TEXT SECTION:
************

The turkey is a Broad-Breasted White, the breed favored by factory farms, which produce the overwhelming majority of turkey meat consumed in the United States. Turkeys at these facilities are packed into warehouses by the thousands, and intense crowding, foul air, disease, and injury make their short lives torture. Because the stress and frustration of such miserable living conditions can drive the birds to fight, producers subject newborn turkeys to painful “de-beaking” and “de-toeing” procedures, amputating portions of their sharp, sensitive beak-tips and toe-tips without anesthesia.

Industrial turkeys are not only physically disfigured by producers, they are also genetically manipulated to fit the demands of commercial mass production to the point that they are unable to reproduce naturally because the males develop chests so heavy they cannot mount. Breeding domestic turkeys to rapidly grow to an enormous size causes a slew of other health problems, too, particularly heart attacks and lameness.

************

RECORDS PROVIDED:
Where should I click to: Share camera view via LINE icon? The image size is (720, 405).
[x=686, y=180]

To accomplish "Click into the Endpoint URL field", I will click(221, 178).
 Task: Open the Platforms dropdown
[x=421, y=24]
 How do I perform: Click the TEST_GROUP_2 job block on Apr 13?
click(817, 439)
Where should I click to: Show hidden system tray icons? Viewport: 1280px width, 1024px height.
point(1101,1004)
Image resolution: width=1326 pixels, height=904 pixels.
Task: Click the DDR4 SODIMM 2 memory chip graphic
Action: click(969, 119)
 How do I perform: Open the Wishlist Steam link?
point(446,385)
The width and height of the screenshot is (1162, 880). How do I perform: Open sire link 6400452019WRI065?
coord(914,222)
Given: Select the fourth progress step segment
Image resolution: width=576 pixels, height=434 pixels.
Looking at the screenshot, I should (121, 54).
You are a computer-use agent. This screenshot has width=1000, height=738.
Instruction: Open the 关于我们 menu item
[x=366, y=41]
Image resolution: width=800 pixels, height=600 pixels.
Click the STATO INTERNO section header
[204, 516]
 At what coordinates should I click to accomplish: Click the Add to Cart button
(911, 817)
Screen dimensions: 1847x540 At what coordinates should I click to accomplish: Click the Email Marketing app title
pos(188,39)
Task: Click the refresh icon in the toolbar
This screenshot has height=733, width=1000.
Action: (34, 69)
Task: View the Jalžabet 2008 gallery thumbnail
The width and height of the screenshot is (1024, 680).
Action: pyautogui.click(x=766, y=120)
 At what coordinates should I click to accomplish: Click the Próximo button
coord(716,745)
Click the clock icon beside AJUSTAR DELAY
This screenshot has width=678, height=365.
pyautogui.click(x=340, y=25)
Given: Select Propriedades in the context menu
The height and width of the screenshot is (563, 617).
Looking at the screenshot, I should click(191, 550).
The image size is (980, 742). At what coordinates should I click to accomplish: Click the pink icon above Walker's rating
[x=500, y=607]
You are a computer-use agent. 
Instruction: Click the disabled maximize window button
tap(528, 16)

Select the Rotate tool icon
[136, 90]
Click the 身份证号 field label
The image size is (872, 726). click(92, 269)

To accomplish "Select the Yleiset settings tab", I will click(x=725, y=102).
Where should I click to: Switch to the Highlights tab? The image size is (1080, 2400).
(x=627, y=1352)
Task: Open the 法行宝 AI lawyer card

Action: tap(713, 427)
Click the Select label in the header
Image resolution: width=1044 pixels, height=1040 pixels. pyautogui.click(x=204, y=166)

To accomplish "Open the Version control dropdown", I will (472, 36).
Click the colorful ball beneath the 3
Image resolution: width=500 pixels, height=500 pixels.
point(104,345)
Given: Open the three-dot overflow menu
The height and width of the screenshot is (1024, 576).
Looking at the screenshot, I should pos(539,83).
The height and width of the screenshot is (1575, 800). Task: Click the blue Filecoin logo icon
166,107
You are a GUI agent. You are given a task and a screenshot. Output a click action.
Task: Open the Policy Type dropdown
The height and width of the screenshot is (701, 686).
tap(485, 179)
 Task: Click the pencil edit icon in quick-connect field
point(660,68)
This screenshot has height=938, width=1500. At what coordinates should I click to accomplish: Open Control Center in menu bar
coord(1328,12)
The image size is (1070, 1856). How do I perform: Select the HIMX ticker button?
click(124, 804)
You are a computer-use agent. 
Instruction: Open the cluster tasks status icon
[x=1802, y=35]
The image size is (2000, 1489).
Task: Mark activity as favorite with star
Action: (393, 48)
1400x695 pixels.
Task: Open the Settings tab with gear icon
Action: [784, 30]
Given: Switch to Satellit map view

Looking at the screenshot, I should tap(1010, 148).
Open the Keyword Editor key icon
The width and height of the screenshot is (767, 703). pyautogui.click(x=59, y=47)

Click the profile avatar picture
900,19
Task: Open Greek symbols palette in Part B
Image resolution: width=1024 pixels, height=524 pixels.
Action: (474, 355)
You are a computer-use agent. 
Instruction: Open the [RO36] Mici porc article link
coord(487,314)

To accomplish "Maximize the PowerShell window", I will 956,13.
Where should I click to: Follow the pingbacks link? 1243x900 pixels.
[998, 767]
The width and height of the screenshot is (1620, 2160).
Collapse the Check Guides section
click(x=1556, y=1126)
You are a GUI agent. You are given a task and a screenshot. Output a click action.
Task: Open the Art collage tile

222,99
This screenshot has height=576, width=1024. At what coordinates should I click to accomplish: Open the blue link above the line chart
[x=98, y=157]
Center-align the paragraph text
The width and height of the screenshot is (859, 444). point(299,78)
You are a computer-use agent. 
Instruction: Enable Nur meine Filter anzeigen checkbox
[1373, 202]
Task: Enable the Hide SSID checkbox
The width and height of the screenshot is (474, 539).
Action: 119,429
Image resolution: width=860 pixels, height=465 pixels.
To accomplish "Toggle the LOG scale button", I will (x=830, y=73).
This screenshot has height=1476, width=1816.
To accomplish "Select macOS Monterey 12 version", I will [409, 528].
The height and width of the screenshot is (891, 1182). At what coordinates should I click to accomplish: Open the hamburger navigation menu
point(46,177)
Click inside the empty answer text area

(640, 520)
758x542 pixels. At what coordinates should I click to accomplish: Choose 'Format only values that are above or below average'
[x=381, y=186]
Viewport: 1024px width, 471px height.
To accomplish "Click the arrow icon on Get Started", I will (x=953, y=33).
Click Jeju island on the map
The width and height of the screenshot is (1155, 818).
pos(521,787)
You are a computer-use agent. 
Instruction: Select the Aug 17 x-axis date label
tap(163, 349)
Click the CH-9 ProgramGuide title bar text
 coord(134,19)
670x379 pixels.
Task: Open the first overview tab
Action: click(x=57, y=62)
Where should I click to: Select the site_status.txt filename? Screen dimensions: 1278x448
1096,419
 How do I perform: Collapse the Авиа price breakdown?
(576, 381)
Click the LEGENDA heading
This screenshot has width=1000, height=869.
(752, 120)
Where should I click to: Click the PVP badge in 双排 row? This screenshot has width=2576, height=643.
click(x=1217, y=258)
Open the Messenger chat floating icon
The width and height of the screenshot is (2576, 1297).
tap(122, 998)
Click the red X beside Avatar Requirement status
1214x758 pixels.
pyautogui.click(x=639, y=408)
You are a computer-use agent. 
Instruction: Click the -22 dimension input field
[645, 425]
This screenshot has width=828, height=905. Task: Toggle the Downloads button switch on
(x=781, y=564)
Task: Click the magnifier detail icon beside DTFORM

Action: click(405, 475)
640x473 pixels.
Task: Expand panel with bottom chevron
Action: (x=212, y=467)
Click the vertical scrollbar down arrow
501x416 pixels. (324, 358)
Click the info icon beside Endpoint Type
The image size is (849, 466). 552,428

************

DIRECTIONS:
**A.** In the turkey passage, write out everything from "Industrial turkeys are" down to "attacks and lameness." again, swapping "lameness" for "leg disorders".
**B.** Do these statements agree with the turkey passage? For each, answer yes or no and quote the words that settle it.
(i) Newborn turkeys are given anesthesia before the tips of their beaks and toes are cut off.
(ii) Factory farms produce most of the turkey meat eaten in the United States.
(iii) Male industrial turkeys grow chests so heavy that they cannot mount.
**C.** According to the turkey passage, what breed is the turkey?

ANSWERS PROVIDED:
**A.**
Industrial turkeys are not only physically disfigured by producers, they are also genetically manipulated to fit the demands of commercial mass production to the point that they are unable to reproduce naturally because the males develop chests so heavy they cannot mount. Breeding domestic turkeys to rapidly grow to an enormous size causes a slew of other health problems, too, particularly heart attacks and leg disorders.

**B.**
(i) No: "without anesthesia"
(ii) Yes: "which produce the overwhelming majority of turkey meat consumed in the United States"
(iii) Yes: "the males develop chests so heavy they cannot mount"

**C.** A Broad-Breasted White.